** Exercise details **
State the number of lines in the records beneath that hold the word "start", and add nothing.

Data extract below:

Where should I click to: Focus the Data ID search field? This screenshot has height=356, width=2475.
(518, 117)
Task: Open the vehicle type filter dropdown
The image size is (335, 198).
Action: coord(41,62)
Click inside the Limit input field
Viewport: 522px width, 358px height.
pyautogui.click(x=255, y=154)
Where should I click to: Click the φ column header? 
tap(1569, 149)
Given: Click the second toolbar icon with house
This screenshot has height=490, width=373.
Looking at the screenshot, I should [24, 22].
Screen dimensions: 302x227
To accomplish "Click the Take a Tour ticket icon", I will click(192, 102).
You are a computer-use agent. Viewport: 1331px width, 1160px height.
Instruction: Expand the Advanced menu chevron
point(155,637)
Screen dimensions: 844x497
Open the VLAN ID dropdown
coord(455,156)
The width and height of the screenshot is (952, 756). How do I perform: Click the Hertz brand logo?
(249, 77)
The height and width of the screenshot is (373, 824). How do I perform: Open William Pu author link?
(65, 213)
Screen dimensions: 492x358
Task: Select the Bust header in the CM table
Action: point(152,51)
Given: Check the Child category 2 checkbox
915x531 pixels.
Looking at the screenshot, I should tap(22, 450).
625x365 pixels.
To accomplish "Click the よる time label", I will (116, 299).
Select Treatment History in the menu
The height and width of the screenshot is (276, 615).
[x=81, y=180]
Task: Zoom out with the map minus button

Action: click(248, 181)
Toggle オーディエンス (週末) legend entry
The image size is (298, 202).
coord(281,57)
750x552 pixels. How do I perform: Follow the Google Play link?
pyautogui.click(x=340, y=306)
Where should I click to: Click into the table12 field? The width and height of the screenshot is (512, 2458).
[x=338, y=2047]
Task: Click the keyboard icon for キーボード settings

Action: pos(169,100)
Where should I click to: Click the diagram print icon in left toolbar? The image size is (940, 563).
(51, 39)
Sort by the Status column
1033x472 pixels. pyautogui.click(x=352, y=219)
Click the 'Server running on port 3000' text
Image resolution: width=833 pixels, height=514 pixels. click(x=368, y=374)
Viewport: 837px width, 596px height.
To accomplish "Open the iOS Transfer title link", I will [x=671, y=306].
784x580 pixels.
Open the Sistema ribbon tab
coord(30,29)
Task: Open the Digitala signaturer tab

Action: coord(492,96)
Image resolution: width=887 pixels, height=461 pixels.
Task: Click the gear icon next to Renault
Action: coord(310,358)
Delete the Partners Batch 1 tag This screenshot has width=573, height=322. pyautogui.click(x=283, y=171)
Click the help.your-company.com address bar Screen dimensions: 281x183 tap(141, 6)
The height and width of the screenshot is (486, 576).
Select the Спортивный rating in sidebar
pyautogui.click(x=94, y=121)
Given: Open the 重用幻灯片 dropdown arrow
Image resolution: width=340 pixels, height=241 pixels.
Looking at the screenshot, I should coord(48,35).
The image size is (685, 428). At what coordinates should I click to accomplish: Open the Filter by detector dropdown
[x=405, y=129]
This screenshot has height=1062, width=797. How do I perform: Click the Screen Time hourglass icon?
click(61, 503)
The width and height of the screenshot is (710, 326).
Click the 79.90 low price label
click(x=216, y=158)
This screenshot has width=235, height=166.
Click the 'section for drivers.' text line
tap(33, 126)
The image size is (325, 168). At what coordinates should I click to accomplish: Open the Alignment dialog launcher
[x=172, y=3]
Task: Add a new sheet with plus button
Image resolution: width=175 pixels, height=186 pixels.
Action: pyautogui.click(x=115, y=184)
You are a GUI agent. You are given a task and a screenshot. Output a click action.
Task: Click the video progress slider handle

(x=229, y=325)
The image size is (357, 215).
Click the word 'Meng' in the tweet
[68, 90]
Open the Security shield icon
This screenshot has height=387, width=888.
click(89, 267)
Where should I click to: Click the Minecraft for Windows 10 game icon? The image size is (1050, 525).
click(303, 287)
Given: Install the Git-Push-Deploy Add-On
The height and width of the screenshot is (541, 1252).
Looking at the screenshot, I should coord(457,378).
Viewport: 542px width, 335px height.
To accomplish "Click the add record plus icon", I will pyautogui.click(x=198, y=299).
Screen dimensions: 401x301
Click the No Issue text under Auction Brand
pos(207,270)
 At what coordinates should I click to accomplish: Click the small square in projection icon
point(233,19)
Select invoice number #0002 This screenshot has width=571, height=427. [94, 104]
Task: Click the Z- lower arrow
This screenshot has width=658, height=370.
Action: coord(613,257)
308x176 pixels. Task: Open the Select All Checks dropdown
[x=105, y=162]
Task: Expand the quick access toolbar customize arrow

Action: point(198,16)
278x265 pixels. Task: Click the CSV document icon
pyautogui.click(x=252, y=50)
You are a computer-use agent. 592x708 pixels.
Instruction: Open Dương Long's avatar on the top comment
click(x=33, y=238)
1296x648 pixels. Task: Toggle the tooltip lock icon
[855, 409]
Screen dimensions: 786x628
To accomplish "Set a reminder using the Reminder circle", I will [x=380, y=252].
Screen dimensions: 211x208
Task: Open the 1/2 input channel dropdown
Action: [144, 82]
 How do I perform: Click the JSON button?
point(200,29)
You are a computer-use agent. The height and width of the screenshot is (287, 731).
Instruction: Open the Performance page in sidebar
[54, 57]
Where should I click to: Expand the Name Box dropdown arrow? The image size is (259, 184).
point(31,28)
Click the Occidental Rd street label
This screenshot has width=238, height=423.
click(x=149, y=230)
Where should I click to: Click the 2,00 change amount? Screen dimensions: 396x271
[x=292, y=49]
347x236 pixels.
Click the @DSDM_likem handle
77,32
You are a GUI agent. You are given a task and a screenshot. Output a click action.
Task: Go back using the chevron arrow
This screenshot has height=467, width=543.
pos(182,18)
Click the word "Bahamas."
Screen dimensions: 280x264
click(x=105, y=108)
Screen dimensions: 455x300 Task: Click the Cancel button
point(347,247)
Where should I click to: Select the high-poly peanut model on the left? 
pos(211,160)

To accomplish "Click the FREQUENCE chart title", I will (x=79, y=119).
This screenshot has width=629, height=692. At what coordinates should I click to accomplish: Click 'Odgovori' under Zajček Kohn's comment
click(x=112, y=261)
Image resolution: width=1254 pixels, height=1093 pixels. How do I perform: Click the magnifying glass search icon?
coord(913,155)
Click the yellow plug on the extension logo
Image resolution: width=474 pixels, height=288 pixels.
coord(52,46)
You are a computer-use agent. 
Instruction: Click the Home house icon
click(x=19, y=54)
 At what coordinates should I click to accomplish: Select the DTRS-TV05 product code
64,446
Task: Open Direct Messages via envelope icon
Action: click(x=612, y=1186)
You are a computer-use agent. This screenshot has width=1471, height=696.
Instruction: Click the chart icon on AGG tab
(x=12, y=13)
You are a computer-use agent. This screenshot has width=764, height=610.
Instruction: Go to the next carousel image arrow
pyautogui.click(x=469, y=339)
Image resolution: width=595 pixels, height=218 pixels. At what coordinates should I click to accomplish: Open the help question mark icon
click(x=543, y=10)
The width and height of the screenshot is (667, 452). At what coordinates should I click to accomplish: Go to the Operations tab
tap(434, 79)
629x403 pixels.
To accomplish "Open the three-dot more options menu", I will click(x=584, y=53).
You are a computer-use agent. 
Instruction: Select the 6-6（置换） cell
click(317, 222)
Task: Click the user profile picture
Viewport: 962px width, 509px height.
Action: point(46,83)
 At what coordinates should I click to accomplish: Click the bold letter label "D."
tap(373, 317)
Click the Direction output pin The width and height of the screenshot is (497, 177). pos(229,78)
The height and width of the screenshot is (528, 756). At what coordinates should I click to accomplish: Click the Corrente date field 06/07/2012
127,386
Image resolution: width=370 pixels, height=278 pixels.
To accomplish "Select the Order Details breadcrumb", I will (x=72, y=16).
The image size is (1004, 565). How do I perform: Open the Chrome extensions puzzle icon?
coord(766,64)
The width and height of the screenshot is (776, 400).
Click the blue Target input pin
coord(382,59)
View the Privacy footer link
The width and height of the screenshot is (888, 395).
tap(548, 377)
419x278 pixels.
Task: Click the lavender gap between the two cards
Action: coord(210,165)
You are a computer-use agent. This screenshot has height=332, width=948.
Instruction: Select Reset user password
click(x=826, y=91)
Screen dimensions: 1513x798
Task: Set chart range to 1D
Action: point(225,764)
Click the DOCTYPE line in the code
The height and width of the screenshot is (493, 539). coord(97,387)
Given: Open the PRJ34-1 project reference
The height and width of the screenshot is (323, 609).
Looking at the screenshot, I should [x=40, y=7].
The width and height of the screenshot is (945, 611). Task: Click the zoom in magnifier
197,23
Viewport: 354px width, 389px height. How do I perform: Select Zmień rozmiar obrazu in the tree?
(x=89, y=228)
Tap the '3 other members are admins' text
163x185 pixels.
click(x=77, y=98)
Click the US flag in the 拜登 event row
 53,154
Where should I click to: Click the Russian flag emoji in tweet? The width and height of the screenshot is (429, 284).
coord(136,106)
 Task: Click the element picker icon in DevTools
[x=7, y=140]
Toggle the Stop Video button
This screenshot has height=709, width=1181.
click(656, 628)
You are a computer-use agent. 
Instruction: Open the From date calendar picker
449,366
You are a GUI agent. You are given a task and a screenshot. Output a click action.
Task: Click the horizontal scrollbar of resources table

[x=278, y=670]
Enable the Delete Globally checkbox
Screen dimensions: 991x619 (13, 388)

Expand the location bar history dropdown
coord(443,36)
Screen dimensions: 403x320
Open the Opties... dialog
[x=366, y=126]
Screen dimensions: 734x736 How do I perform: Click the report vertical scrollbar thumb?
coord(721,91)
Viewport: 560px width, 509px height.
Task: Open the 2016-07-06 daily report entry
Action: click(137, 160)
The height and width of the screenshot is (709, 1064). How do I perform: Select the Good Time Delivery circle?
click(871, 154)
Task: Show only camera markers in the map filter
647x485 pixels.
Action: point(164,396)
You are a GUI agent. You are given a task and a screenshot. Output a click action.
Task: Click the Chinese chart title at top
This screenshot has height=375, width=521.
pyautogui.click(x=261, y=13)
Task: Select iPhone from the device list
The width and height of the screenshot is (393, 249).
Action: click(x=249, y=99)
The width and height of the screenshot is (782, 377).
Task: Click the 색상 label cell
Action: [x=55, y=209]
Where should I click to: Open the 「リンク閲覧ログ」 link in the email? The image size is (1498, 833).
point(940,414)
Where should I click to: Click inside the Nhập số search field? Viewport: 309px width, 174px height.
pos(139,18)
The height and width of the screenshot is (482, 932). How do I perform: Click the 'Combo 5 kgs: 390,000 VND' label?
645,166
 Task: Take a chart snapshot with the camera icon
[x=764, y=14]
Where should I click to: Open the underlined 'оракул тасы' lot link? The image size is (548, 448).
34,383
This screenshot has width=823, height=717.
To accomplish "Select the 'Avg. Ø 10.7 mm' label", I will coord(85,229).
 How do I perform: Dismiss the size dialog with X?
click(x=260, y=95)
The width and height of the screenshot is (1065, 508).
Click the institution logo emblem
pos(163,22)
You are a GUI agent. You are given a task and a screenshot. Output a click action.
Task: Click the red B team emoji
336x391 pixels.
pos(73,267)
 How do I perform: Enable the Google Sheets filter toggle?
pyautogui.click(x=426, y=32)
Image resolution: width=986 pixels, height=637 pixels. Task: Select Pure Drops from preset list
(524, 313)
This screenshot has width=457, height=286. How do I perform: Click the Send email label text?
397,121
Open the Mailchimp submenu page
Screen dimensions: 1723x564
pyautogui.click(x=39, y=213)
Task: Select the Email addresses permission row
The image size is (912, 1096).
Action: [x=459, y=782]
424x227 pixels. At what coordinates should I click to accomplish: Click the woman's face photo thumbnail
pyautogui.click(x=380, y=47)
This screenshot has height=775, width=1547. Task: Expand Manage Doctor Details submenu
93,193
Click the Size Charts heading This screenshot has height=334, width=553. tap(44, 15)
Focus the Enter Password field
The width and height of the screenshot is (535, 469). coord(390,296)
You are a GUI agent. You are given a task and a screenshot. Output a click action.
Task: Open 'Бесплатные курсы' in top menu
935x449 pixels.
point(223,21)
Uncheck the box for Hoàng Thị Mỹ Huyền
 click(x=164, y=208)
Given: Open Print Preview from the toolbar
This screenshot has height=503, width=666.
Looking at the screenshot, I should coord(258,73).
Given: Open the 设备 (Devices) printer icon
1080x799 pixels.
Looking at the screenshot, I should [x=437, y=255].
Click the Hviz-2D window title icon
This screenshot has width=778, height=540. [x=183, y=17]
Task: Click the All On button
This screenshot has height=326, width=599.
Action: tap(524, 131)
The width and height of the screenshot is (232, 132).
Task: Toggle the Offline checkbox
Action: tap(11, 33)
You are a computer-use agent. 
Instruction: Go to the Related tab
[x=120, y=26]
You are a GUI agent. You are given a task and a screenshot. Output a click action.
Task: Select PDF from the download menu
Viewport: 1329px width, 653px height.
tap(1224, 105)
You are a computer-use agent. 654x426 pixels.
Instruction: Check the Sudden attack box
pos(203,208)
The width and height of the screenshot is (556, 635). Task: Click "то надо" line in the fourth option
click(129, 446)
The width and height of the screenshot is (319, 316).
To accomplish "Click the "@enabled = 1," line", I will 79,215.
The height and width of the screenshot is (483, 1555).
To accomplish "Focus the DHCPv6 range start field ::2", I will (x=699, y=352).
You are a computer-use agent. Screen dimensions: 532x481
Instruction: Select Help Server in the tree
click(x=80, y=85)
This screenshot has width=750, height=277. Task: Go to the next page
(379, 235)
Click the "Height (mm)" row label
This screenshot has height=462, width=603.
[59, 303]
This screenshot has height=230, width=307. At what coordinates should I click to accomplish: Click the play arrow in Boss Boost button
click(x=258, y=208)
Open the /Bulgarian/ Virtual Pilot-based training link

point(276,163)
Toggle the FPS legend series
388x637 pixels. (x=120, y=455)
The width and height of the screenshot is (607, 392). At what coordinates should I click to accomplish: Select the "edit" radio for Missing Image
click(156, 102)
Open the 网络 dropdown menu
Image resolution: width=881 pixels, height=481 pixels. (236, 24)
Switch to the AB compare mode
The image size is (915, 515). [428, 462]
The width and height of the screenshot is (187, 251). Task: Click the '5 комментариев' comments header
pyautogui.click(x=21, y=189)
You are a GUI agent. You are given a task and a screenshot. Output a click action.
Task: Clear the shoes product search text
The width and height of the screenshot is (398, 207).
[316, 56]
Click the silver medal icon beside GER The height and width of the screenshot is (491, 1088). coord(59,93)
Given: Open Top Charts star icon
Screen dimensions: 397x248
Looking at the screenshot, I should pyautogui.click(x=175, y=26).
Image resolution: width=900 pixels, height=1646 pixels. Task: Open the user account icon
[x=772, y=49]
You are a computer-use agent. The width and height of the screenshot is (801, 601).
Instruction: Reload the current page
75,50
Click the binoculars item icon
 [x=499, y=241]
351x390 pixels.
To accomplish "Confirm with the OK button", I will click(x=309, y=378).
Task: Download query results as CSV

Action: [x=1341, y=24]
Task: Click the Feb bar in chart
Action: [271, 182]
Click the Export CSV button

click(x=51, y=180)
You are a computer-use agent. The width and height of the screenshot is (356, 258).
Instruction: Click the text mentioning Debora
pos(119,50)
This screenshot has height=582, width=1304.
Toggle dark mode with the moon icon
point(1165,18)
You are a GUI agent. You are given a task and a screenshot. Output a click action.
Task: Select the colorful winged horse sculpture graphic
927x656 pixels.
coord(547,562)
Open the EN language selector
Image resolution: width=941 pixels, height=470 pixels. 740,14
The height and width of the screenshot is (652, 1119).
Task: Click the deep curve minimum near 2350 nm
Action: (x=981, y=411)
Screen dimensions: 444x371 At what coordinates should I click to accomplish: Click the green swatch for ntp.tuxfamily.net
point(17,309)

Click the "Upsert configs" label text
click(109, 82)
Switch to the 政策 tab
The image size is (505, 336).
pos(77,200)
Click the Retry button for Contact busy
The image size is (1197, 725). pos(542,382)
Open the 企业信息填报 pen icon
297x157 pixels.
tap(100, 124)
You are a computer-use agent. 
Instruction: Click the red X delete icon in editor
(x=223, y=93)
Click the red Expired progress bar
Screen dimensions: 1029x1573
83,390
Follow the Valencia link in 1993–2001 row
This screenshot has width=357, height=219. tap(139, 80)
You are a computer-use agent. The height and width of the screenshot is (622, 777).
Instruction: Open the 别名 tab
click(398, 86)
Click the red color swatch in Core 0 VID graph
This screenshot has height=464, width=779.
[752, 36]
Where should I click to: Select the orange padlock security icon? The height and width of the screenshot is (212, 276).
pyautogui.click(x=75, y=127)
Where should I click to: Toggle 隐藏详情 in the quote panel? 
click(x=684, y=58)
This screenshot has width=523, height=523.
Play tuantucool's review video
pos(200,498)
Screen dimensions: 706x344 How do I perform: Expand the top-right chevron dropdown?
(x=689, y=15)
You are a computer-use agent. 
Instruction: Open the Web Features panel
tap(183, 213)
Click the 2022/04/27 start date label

End of Data extract.

** Expected output **
2